Ушла Тайка в красный угол, посторонними глазами оглядела родовое Шумово поместье. Словно палом прошлись, огнем выжгли долгую фамилию, и вот последний сын, случайно нажитый корешок, засыхал на постели, мукой великой мучился, но не желал умирать. А она-то, выходит, как змея подколодная, как Иродова дочь, тонкую нить своей рукой потянет, а не решится вовсе оборвать пряжу. Какой еще вины боялась, пред кем держала ответ? Ну, пусть грех на ней неизносимой кольчугой, не снять, не сносить его, но слезы ее, беды ее измерить ли какою мерой? За что она сердце-то свое половинит, душу своими руками вынимает на посмотрение? Ведь как умоляла: «Донюшка, не покидай. Худое чую». И ушел, делся, уплыл в осотраву. Хоть бы весточку, хоть бы знак дал. Проклясть бы, искоренить, выжить из памяти; но в утробе его отросток…
А этому, постылому, чего надо? Чего он-то домогается до ее сердца? Пошто ее на разрыв тянут, как завертку у саней?..
Муж истоне́л совсем, провалился под одеяльницей, как палый поздний лист, корежился в простынях, скрипел зубами. И самому бы себе не признался: жалости ждал, отзывчивого прикосновенья, робкого, ждущего тела. Где-то крестовый брат, что стал его кровным врагом? Последнюю бы кровь отдал, только бы Доньку изжить. А там хоть и самому в прах.
– Скрипи, скрипи зубами-то! – вдруг вспыхнула Тайка, вскрикнула в красном углу. Яшке головы не повернуть, чтоб взглядом пронзить, руки тяжелой не поднять, и на распухшем языке, гири хуже, нудный непроходимый веред[8] – ни сплюнуть, ни выматериться. – Тебе больно! А мне не больно, дьявола подручник? Как мяли меня да измывали меня, тут был ты смиренней топтун-травы. Паршивую взял-то, с проказой! Душа в чирьях, и утроба в чирьях.

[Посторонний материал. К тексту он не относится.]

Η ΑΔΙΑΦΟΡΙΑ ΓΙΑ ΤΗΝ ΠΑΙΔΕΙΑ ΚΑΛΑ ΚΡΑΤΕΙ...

– Мол-чи, – только и простонал.
А убить готов был, застегнуть на месте, столько жгучей надсады скопилось в груди, разом натуру повернуло. Была бы подле кованая палица, раскроил бы бабу надвое. А не можешь отбояриться – смирись, задави гордыню: хотя на чужой погляд в Яшке гордости с бородавку. И сейчас, подавив зло, не плакал он от тоски гремучей, но нещадно скрипел зубами, словно бы выкрошить хотел их.